Grief and Cultural Issues—a Mismatch
As the creators of the Grief Recovery process, we're often asked to define grief and the application of our principles and actions in cultural terms—a request we steadfastly refuse.
A few weeks ago week, I delivered an hour-long webinar for nurses on helping the people of Haiti deal with the grief caused by the recent earthquake.
Prior to the webinar, it was suggested that the content of my talk address cultural issues that might arise out of the facts that voodoo is practiced in Haiti, that Haitians often don't "believe" in mental illness, and a variety of other concerns about the unique culture of Haiti.
Instead, I bypassed the issue of culture and dove into the heart of the matter—heart being the operative word—which we define like this: "Grief is about a broken heart, not a broken intellect." From that point of view, culture is intellectual, not emotional.
For a full hour, I gave as much helpful information as I could, talking as fast as I can, which is pretty fast. As is typical with webinars, there are evaluations. 98% of the listeners said, "Loved it! It exceeded my expectations!" The other 2% said, "Liked it. It met my expectations." And I never even brought up cultural issues, other than to say that I was specifically bypassing them because they are not the presenting issue when people's hearts are broken.
Grief is the normal and natural emotional reaction to loss of any kind. While that is true, it's realistic to say that normal and natural encompasses a very wide range of human emotions. It's also accurate to say that within any culture or society or family, each individual will have a unique and personal emotional reaction to a loss—whether the loss is a death, a divorce, or a major catastrophe like an earthquake.
The unique reaction will be based on the one-of-a-kind relationship each individual has to the person who died, or from whom they are now estranged, or to the property and memorabilia that is often lost in a natural disaster.
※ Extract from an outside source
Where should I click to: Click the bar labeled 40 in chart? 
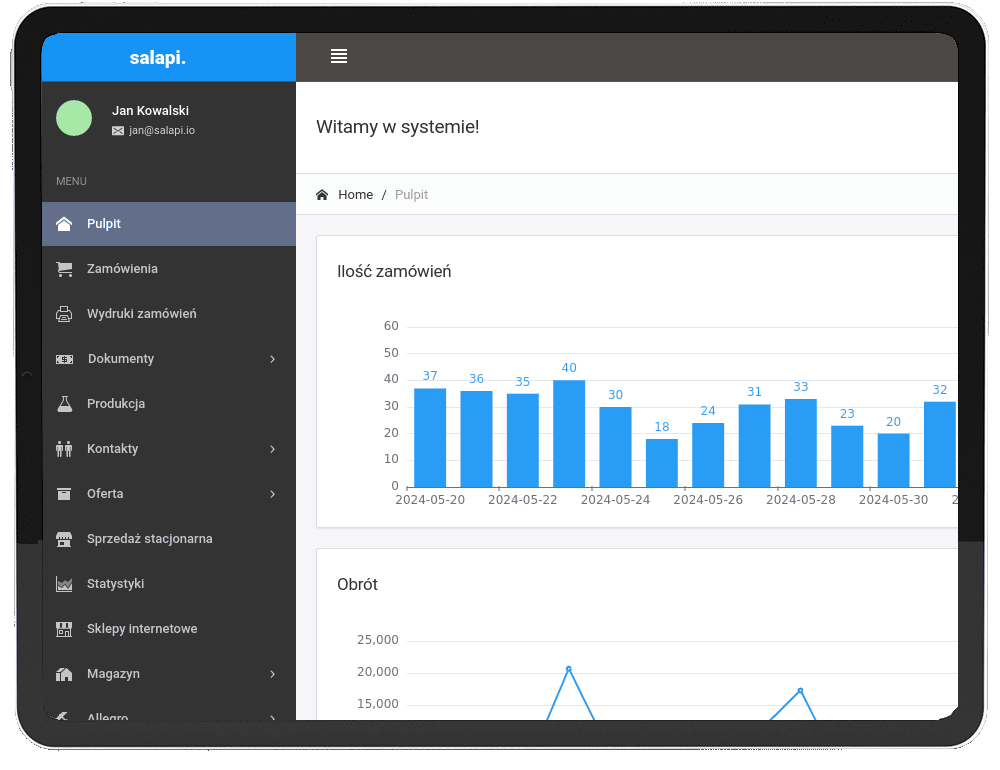point(569,433)
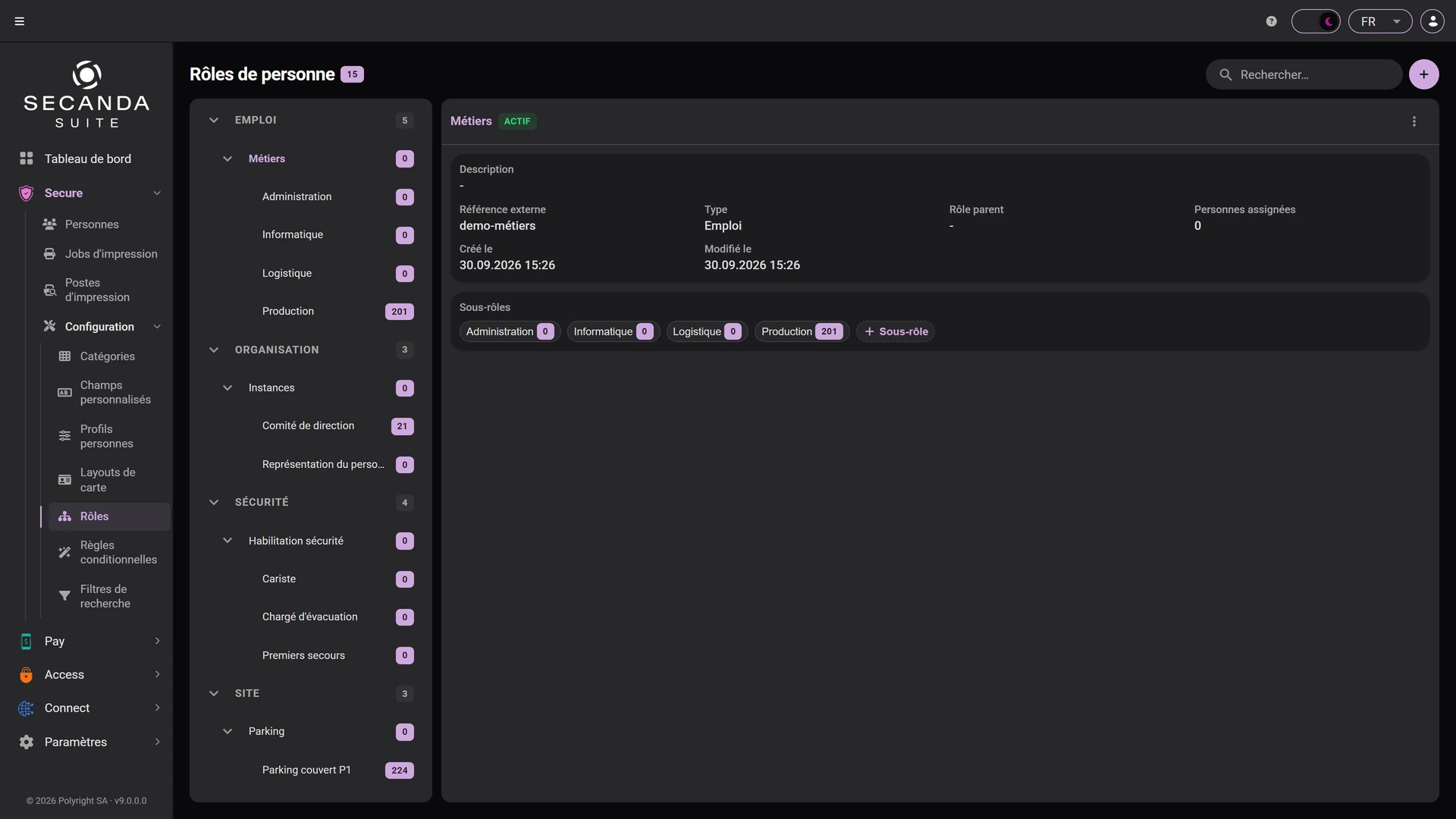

We believe it's unwise to super-impose any outside ideas we might have about cultural issues on unique, individual grievers, and by so-doing, accidentally guide them away from what is emotionally true for them. This must be done without opinion or judgment from us, cultural or otherwise, that would alter their perception of their unique relationship that was affected by the grief producing event.
One important question: Is there anything at all that might fall under the heading of "cultural issues" that it is valuable to know?
Yes. Generally speaking here in the United States it is safe to talk about emotions in front of other people and in front of members of the opposite gender. Of course this is true in controlled situations like our Grief Recovery Outreach Programs, in therapy or support groups, and to a limited degree in our daily lives. It's also usually safe, or can be made safe by mutual agreement, to hug others, and this can happen between men and women.
But, there are some cultures [even within the US] that have strong prohibitions against talking openly about emotions, or about sharing them between genders, and about touching or hugging others in public.
When and if you have awareness about such restrictions, and you are operating within a culture that has them, it's sensible to abide by them.
Grief is the natural human emotional response to loss. Cultural issues notwithstanding, it is raw grief and unresolved grief that must be addressed as soon as possible, lest it be buried under the swirl of life that follows all losses.